[[ PROVIDED PASSAGE, beginning ]]

Reporting promise rejections

By default, unhandled promise rejections are reported in production. To report an individual rejection, use notify() as a part of the catch block:

new Promise(function(resolve, reject) {
  /* potentially failing code */
.then(function () { /* if the promise is resolved */ })
.catch(bugsnag.notify); // if the promise is rejected

For more information, see the handlePromiseRejections configuration option reference.

Sending diagnostic data

Automatically captured diagnostics

Bugsnag will automatically capture and attach the following diagnostic data:

  • A full stacktrace
  • Battery state
  • Device model and OS version
  • Thread state for all threads
  • Release stage (production, debug, etc)
  • App running duration in the foreground and/or background
  • A device- and vendor-specific identifier

Attaching custom diagnostics

It can often be helpful to attach application-specific diagnostic data to exception reports. This can be accomplished by adding a report callback to notify. The callback is invoked before the report is sent to Bugsnag:

bugsnag.notify(error, function(report) {
  report.metadata = { "account": {
    "company": "Acme Co",
    "id": 123

It is also possible to inspect and modify exception reports before they are delivered using beforeSendCallbacks. See the beforeSendCallbacks reference for more details.

Identifying users

In order to correlate errors with customer reports, or to see a list of users who experienced each error, it is helpful to capture and display user information. Information set on the Bugsnag client is sent with each error report:

bugsnag.setUser('1234', 'Jessica Jones', '');

For more information, see configuration options.

Identifying users in native code

The Bugsnag React Native library depends on the Bugsnag Cocoa or Android libraries, which have setUser functions for identifying users from native code. See the identifying users guides for iOS or Android for more information.

Disabling error reporting

If you wish to disable error reporting, you can return false within a registered callback. This would allow for users to opt out of sending error reports, for example:

configuration.registerBeforeSendCallback(function(report, error) {
    return false; // no error report will be sent

Logging breadcrumbs

In order to understand what happened in your application before each crash, it can be helpful to leave short log statements that we call breadcrumbs. The last several breadcrumbs are attached to a crash to help diagnose what events lead to the error.

[[ PROVIDED PASSAGE, end ]]
[[ DATASET RECORDS, beginning ]]

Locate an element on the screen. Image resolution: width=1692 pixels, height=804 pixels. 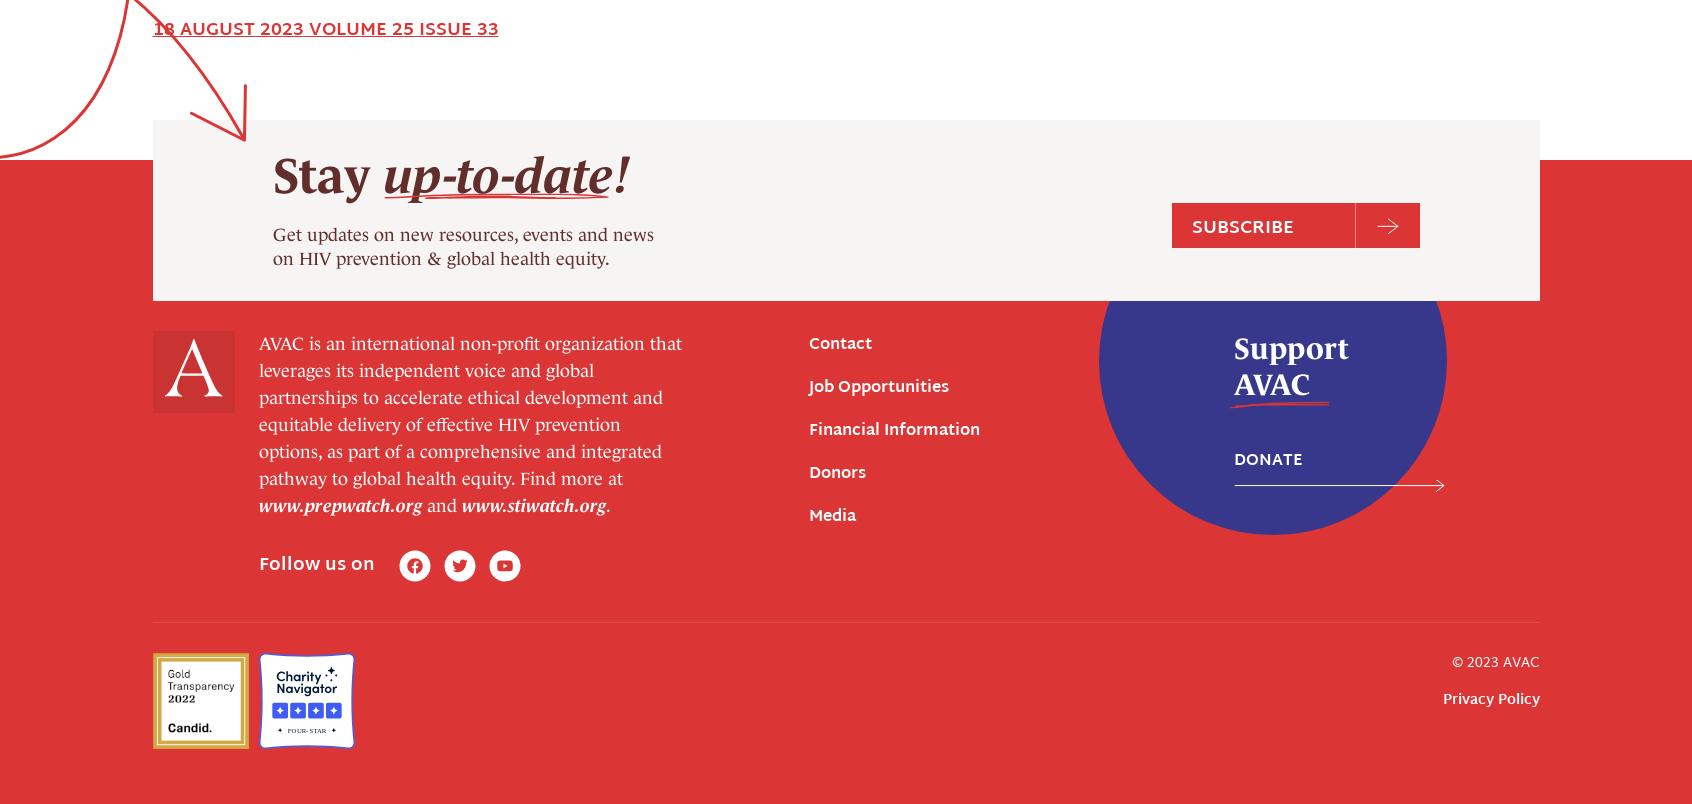
'Donate' is located at coordinates (1266, 99).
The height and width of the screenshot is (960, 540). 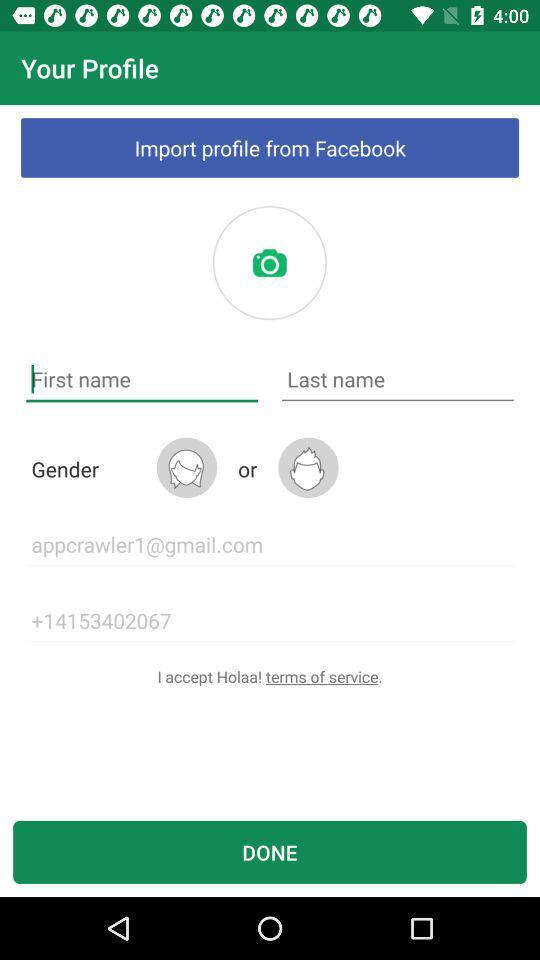 I want to click on the i accept holaa item, so click(x=270, y=676).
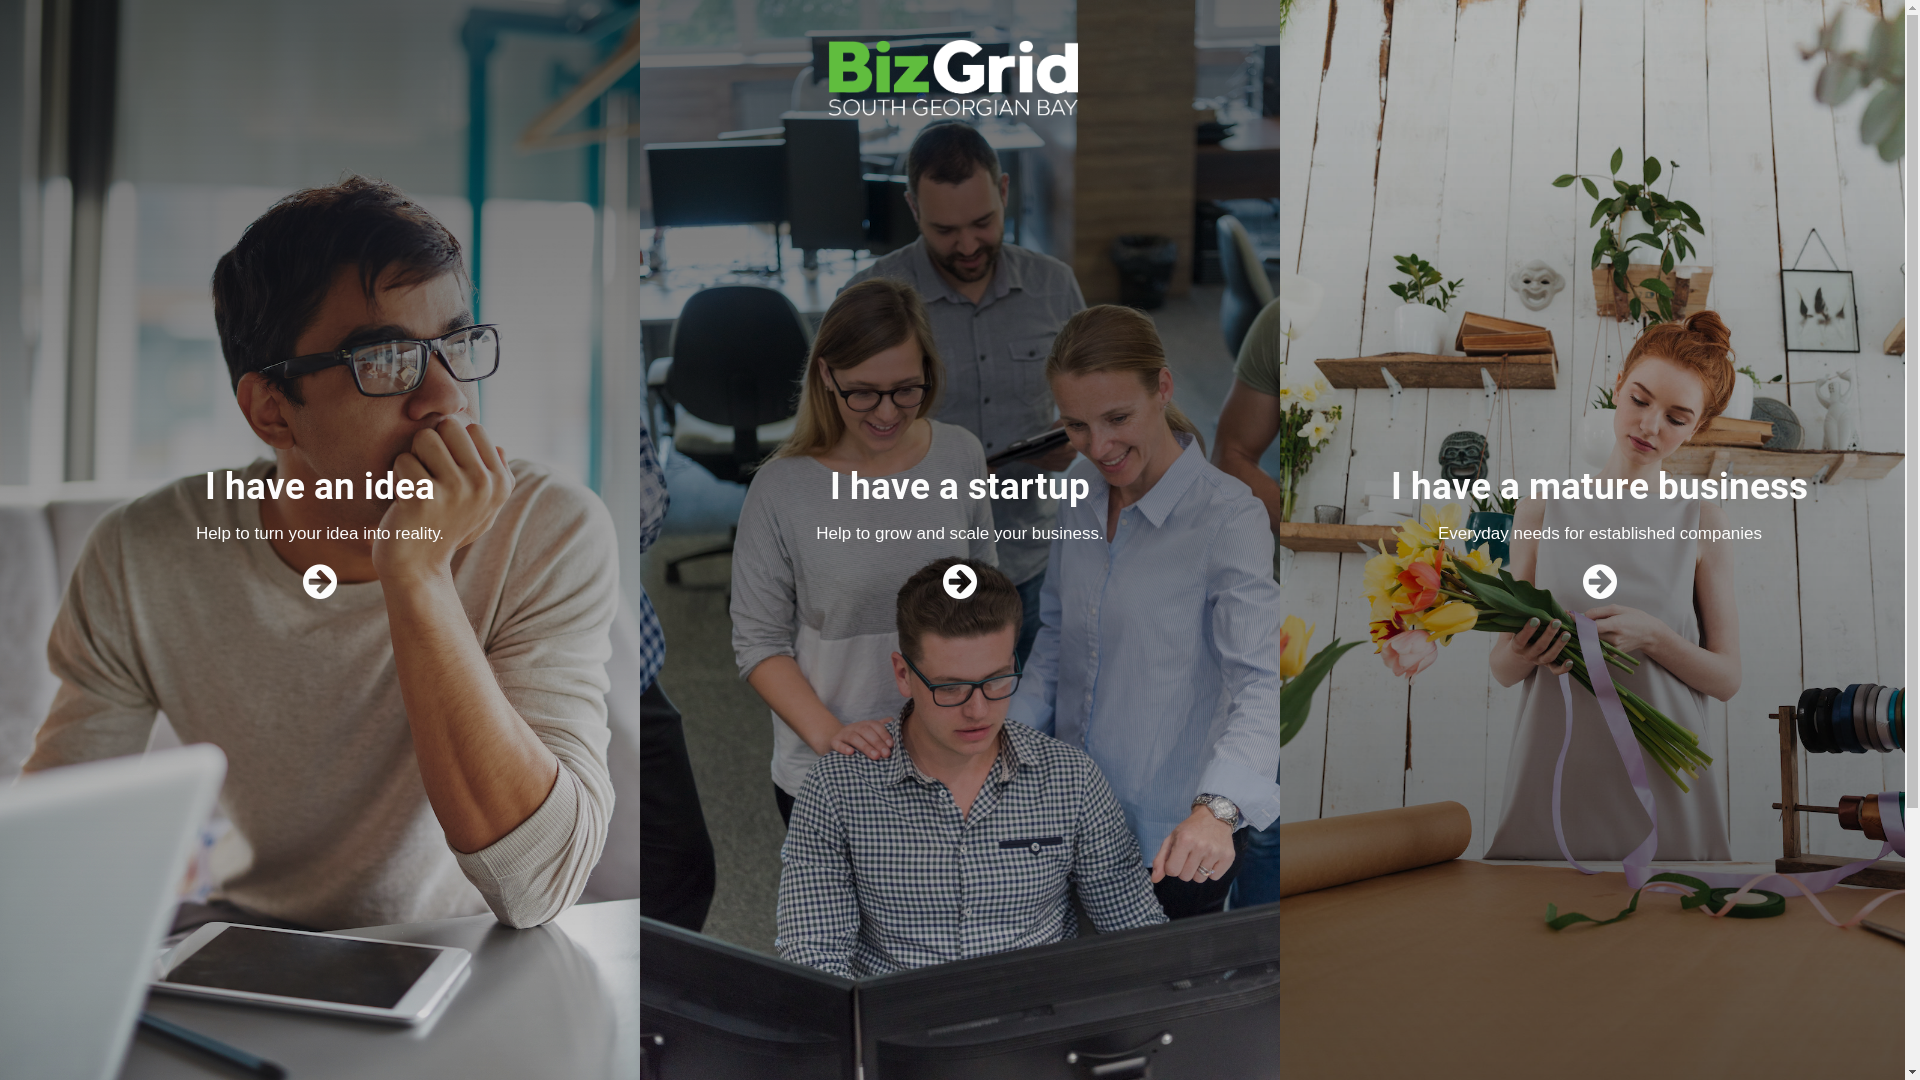  Describe the element at coordinates (320, 486) in the screenshot. I see `'I have an idea'` at that location.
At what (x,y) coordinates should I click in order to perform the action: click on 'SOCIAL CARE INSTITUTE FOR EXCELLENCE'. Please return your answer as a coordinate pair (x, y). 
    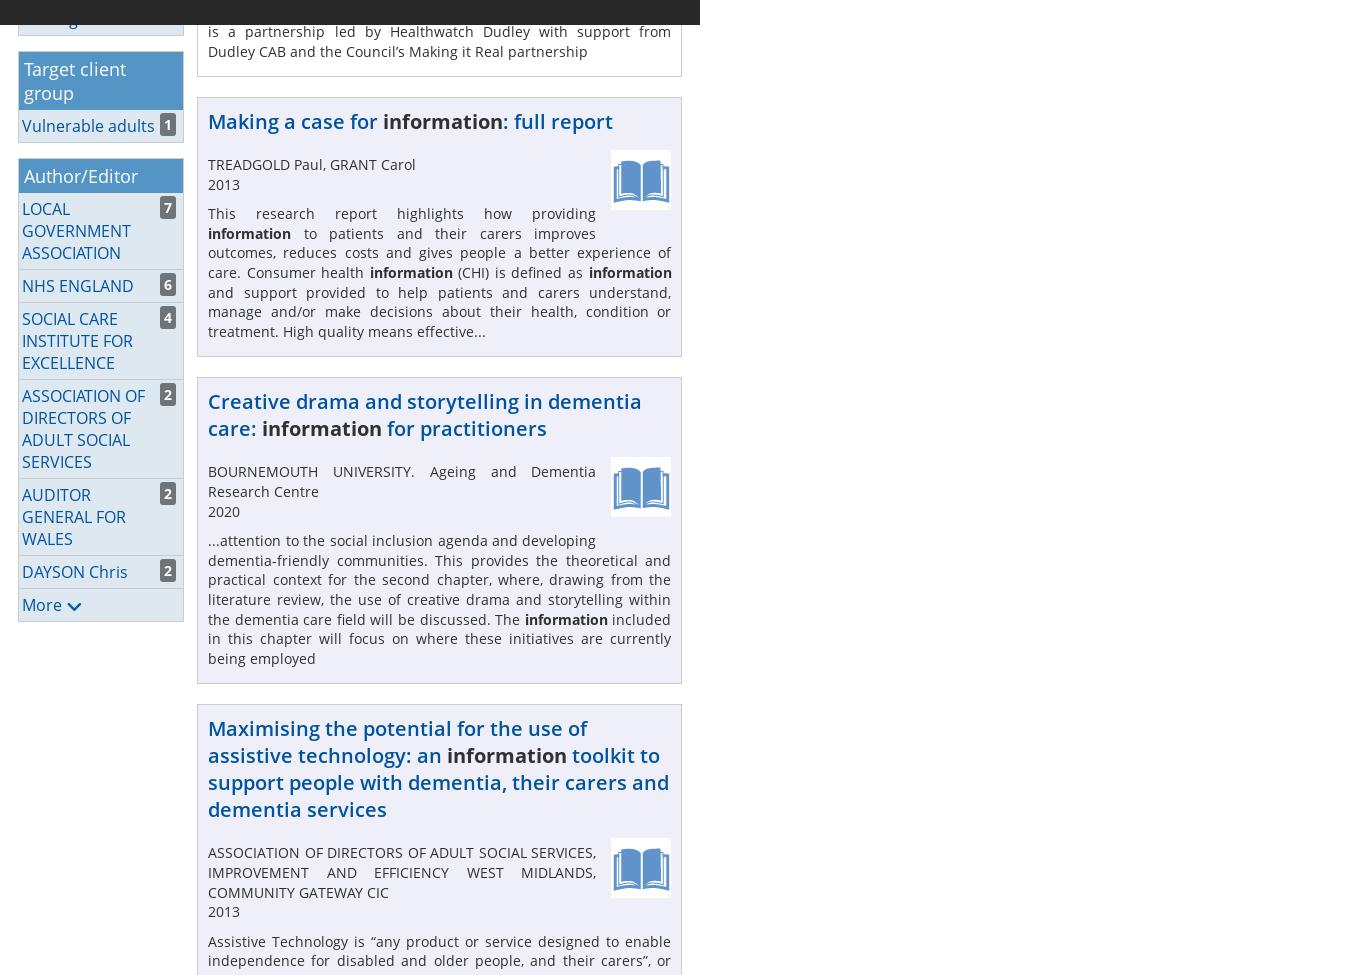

[[ DATASET RECORDS, end ]]

* _EXERCISE REQUIREMENTS_
A. In the Bugsnag documentation excerpt, what should a registered callback return to keep an error report from being sent?
B. Summarize the Bugsnag documentation excerpt in two sentences.
C. Extend the Bugsnag documentation excerpt, picking up after its last sentence about breadcrumbs.

* _YOUR WRITTEN ANSWERS_
A. It should return false.

B. Unhandled promise rejections are reported in production by default, and an individual rejection can be reported with notify() in a catch block, while Bugsnag automatically attaches diagnostics such as a full stacktrace, battery state, and device model and OS version. Custom diagnostic data can be added through a report callback to notify, user information set on the client is sent with each error report, returning false from a registered callback disables reporting, and breadcrumbs are short log statements attached to a crash to show what happened before it.

C.
Automatically captured breadcrumbs

By default, Bugsnag captures common events including:

  • Low memory warnings
  • Device rotation (if applicable)
  • Menu presentation
  • Screenshot capture (not the screenshot itself)
  • Undo and redo
  • Table view selection
  • Window visibility changes
  • Non-fatal errors
  • Log messages (off by default, see configuration options)

Attaching custom breadcrumbs

To attach additional breadcrumbs, use the leaveBreadcrumb function:

bugsnag.leaveBreadcrumb('load main view', {type: 'navigation'});

When logging breadcrumbs, we’ll keep track of the timestamp, and show both the message and timestamp on your dashboard.

For more information or to customize the diagnostics sent with a breadcrumb, see Adding detailed breadcrumbs.

Logging breadcrumbs in native code

The Bugsnag React Native library depends on the Bugsnag Cocoa or Android libraries, which have leaveBreadcrumb functions for logging breadcrumbs from native code. See the identifying users guides for iOS or Android for more information.

Session tracking

Bugsnag can track the number of “sessions” that happen in your application. This enables Bugsnag to provide and compare crash rates between releases to help you understand the quality of your releases. This functionality is disabled by default, but can be enabled through the configuration:

import { Client, Configuration } from "bugsnag-react-native";

const configuration = new Configuration();
configuration.autoCaptureSessions = true;

const bugsnag = new Client(configuration);

Using this option, Bugsnag will report a session each time:

  • The app is launched
  • The app enters the foreground

To control what is considered a session, rather than using the autoCaptureSessions option, call bugsnag.startSession() when appropriate for your application.